___ Recorded data

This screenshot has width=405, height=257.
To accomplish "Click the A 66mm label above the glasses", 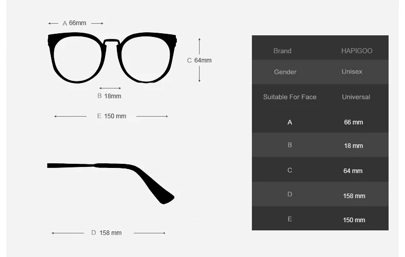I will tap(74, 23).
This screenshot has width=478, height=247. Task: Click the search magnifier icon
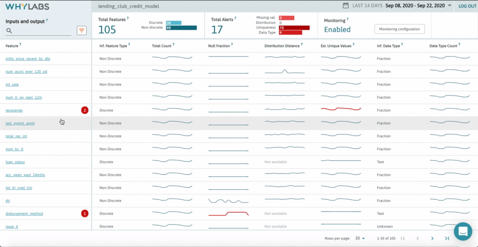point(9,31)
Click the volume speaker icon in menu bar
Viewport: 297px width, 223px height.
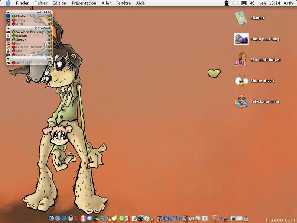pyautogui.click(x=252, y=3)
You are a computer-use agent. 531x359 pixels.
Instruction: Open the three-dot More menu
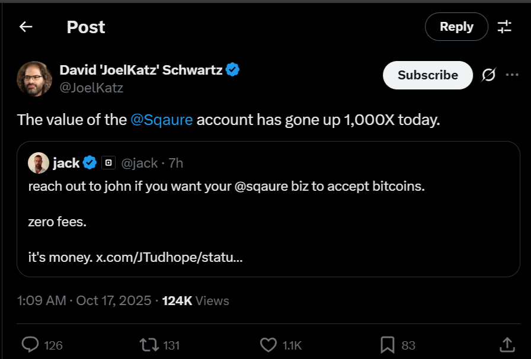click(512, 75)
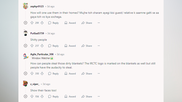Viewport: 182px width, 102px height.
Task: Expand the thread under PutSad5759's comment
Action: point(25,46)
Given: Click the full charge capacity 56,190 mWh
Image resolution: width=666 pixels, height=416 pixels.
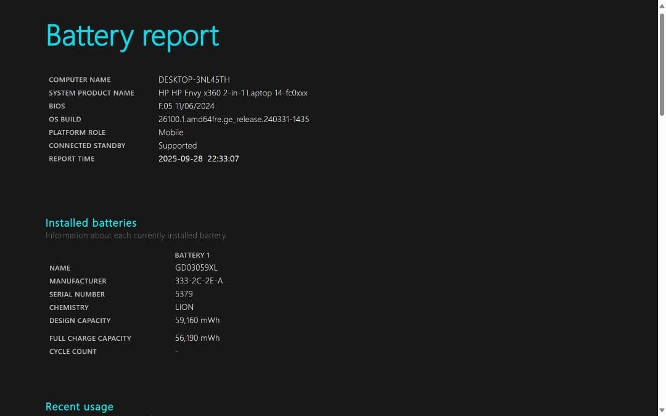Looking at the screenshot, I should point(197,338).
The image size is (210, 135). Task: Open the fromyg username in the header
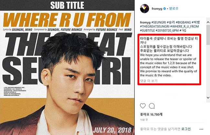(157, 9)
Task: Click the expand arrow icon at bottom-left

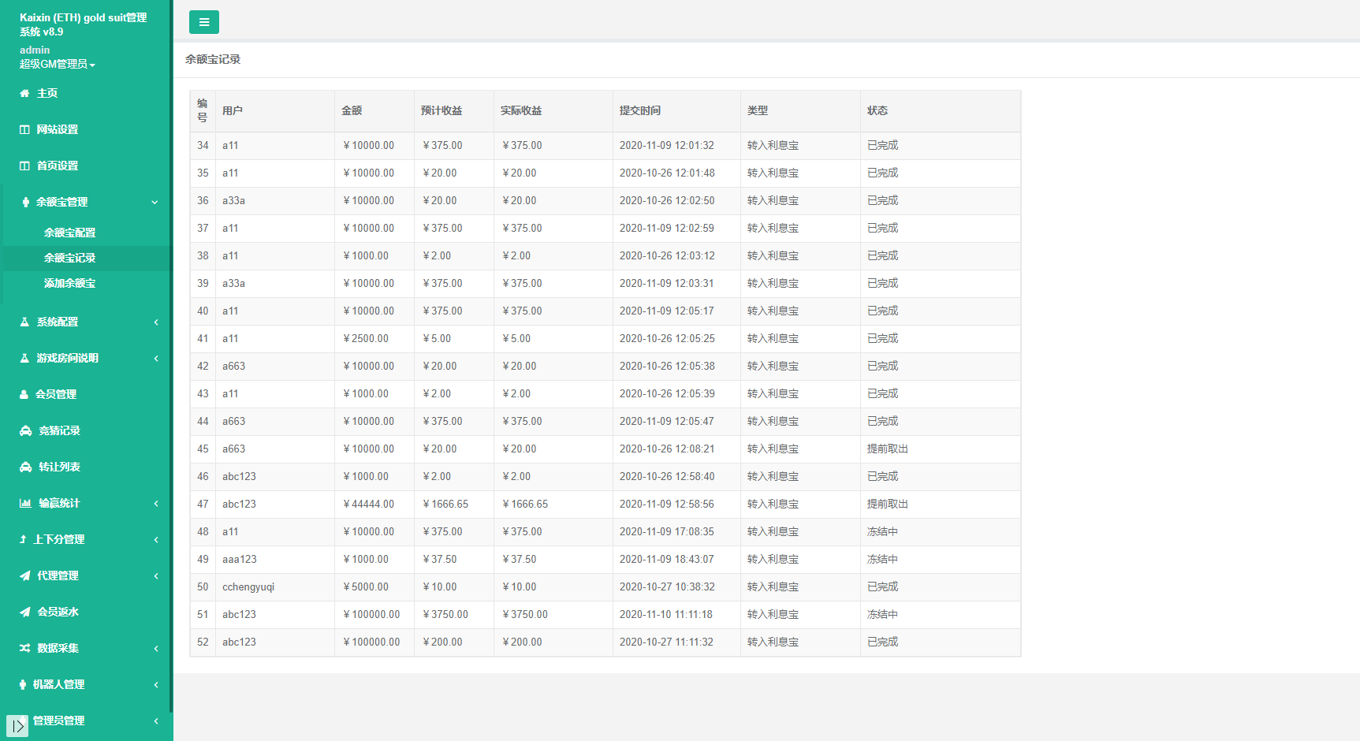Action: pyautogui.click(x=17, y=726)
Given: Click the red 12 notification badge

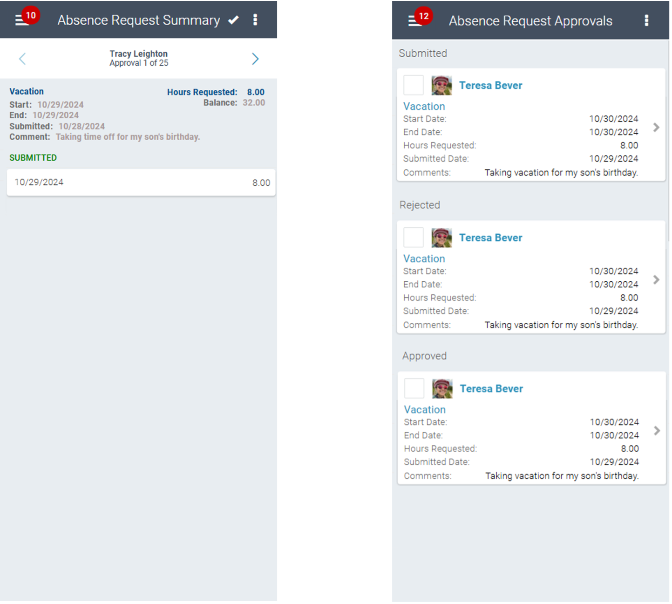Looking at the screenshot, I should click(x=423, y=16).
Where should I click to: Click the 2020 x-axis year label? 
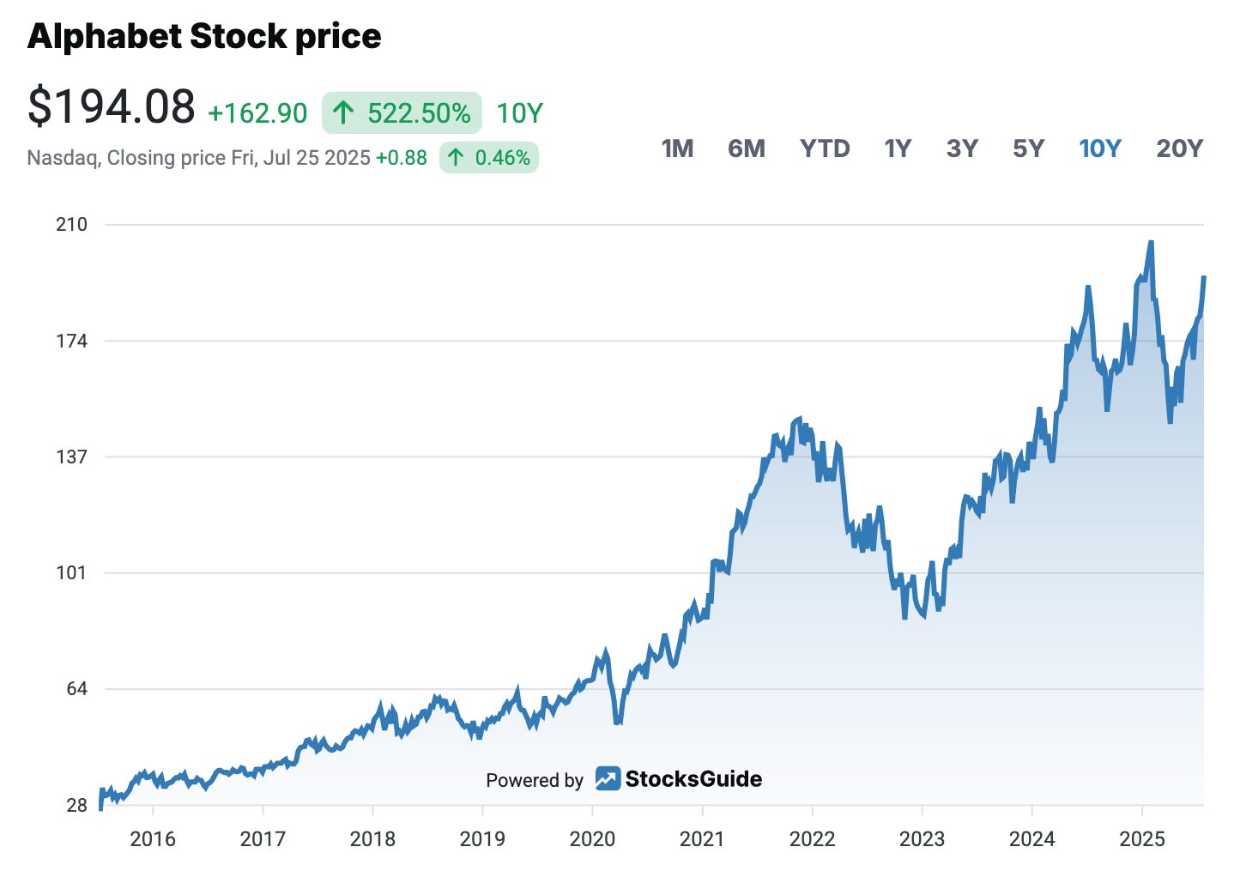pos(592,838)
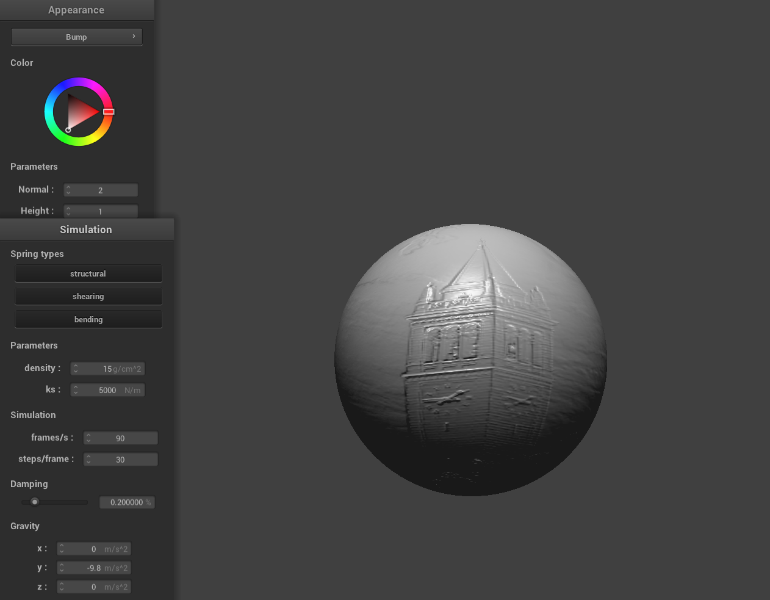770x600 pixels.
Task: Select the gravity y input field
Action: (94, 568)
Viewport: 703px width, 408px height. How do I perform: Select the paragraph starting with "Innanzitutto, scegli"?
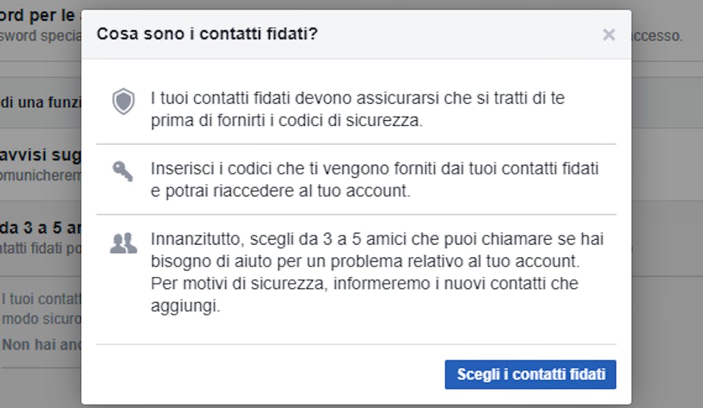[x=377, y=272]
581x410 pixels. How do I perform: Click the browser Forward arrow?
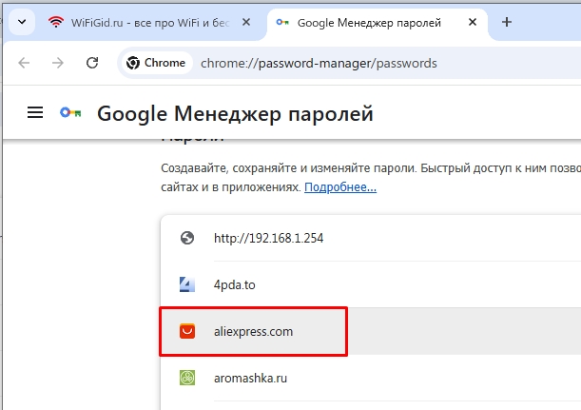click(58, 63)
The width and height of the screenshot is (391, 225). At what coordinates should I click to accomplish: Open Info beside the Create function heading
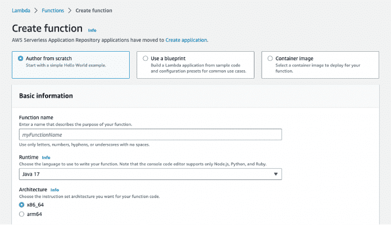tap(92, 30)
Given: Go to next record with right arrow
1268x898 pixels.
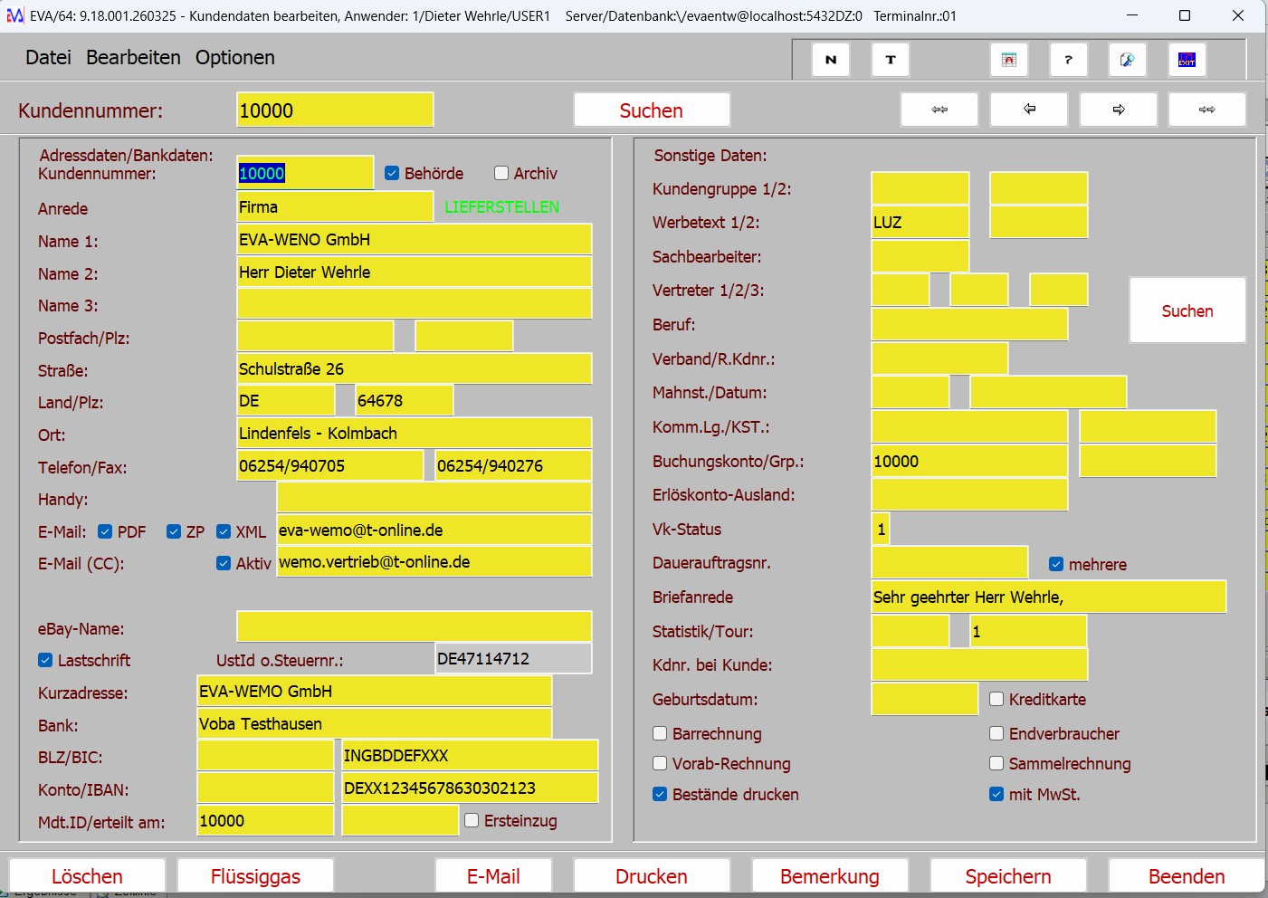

______

• **Description of the task**:
The copy must start at the line containing "The width and" and end at the last line of the data, matching each line exactly. It must hold no pictures.

• **Solution for this problem**:
The width and height of the screenshot is (391, 225). At what coordinates should I click to accomplish: Open Info beside the Create function heading
tap(92, 30)
Given: Go to next record with right arrow
1268x898 pixels.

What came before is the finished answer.